JPJ : Mais n'est il pas
normal d'essayer de tirer le parti de ses
erreurs ?
J.E.H. : Vous voulez dire qu'il
faut avoir été trotskiste ou révolté pour devenir
crédible ou écouté, qu'on trouve une légitimité
dès lors qu'on a trahi les causes de son
adolescence ? C'est peut être bien d'avoir été
révolté, mais il faut le rester. Moi, je suis
rebelle de la naissance à la mort. Hugo avait le
sens du refus, et non celui de l'opportunisme. La
révolte, on le voit c'est l'acné juvénile. La
rébellion, celle que je vis, c'est l'état de fait
d'analyse de la société, qui implique rigueur,
courage, détermination, qui porte en soi toutes
les valeurs profondes qu'on nous a inculquées:
sacrifice, amitié, amour.
JPJ : Mais Montand justement,
était sincère, lui au moins!
J.E.H. : Non...
"Si Le Pen devient
Président de la République, Bernard-Henri Lévy
fera des pieds et des mains pour être reçu à
l'Élysée"
JPJ : Et l'intelligentsia,
aujourd'hui ?
J.E.H : Uniformisée,
scandaleusement lâche. Ils ont tous besoin d'un
strapontin dans la presse qu'ils caressent dans le
sens du poil. Vous verrez que si Chirac ou Giscard
reprend le pouvoir, ils iront manger dans
l'écuelle de l'Élysée. Vous verrez que si Le Pen
devient Président de la République, Bernard-Henri
Lévy fera des pieds et des mains pour être reçu à
l'Élysée.
JPJ : Qu'est ce qui vous
permet de dire cela ?
J.E.H. : Mais ouvrez les yeux. Il
y a une disproportion totale entre la puissance
des médias pourtant si peu suivis, on le voit avec
les tirages désolants des quotidiens nationaux et
le pays réel, même si la presse provinciale touche
plus profondément le pays. Aussi parce qu'il y a
un vertige narcissique à l'idée de passer à la
télé, d'y faire des provocations bien calculées,
quitte à suivre un cheminement abominable pour une
fonction d'intellectuel.
JPJ : Vous êtes mal placé
pour dire ça !
J.E.H. : Moi, je préfère jouer au
clown plutôt que de me trahir. C'était le choix de
quelques artistes du début de ce siècle: Dali,
Picasso, André Breton...
JPJ : Et vos anciens amis,
ceux de mai 68 ; quel regard portez vous sur eux
?
J.E.H. : Tous, que ce soit
Kouchner, Chevènement, Rocard ou Brice Lalonde,
pour citer les meilleurs, ont certes bien réussi
(comparez leurs mines de poupons à mon faciès
émacié), mais ils ont trahi leur adolescence.
Les meilleurs papiers
réédités par Albin Michel (2005)
JPJ : Et ce journal l'Idiot
International que vous portez à bout de bras ?
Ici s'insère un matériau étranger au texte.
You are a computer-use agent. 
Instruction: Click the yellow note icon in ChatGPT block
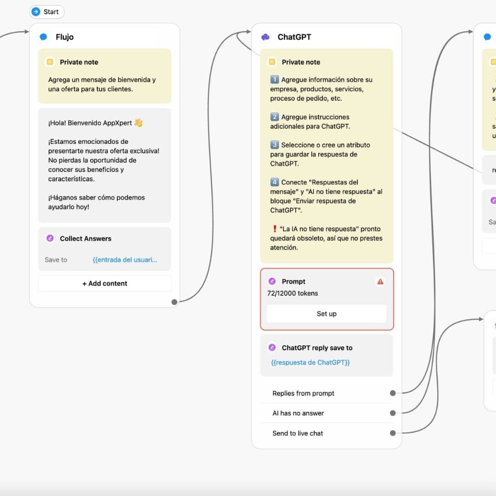272,62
J E.H. : J'ai envie d'engendrer
une génération. Je suis à l'aise avec les jeunes
qui m'entourent, dans cette équipe ou ailleurs, et
qui ont du courage, comme les femmes, d'ailleurs,
qui connaissent la souffrance, elles (et c'est
pourquoi ma solitude est protégée par une
atmosphère tendrement harémique). J'éprouve un
frisson paternel lorsque je lis un beau texte.
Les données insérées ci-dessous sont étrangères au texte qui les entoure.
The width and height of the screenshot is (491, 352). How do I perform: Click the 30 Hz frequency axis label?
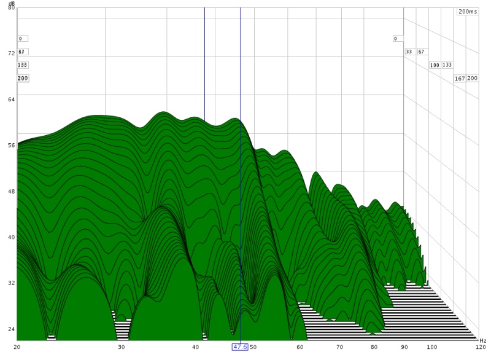pyautogui.click(x=122, y=347)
Lorsque je sens percer un talent, j'essaie de
l'arroser sans le brûler. Mais l'Idiot, c'est
aussi un acte de rébellion accéléré. Cela fait 30
ans que je prends des risques et qu'on le sait. Je
reste debout ; les problèmes de l’Idiot sont
graves. On saisit mes biens personnels, mon
appartement place des Vosges est vide. Mais
j'assume, tout comme du granit breton. Celui dont
est fait mon château. Compte tenu de mes
intransigeances, j'aurais dû mourir à 25 ans, tout
comme Jim Morrison. Dieu sait comment j’ai pu
survivre à tant de tempêtes. L'explication réside
peut être dans une force physique hors du commun
et une éducation rigoureuse. Et aussi, j’aime
beaucoup la France. J'aime notre langue, notre
civilisation, notre talent de vivre, dans tous les
sens du terme. Et je me désole de la voir
disparaître dans une infâme américanisation. La
France devient une banlieue de l'Amérique.
JPJ : Ce phénomène n'est pas
seulement français !
J. E. H. : Le japon, l'Islam et
certains petits appendices. tels Cuba, résistent.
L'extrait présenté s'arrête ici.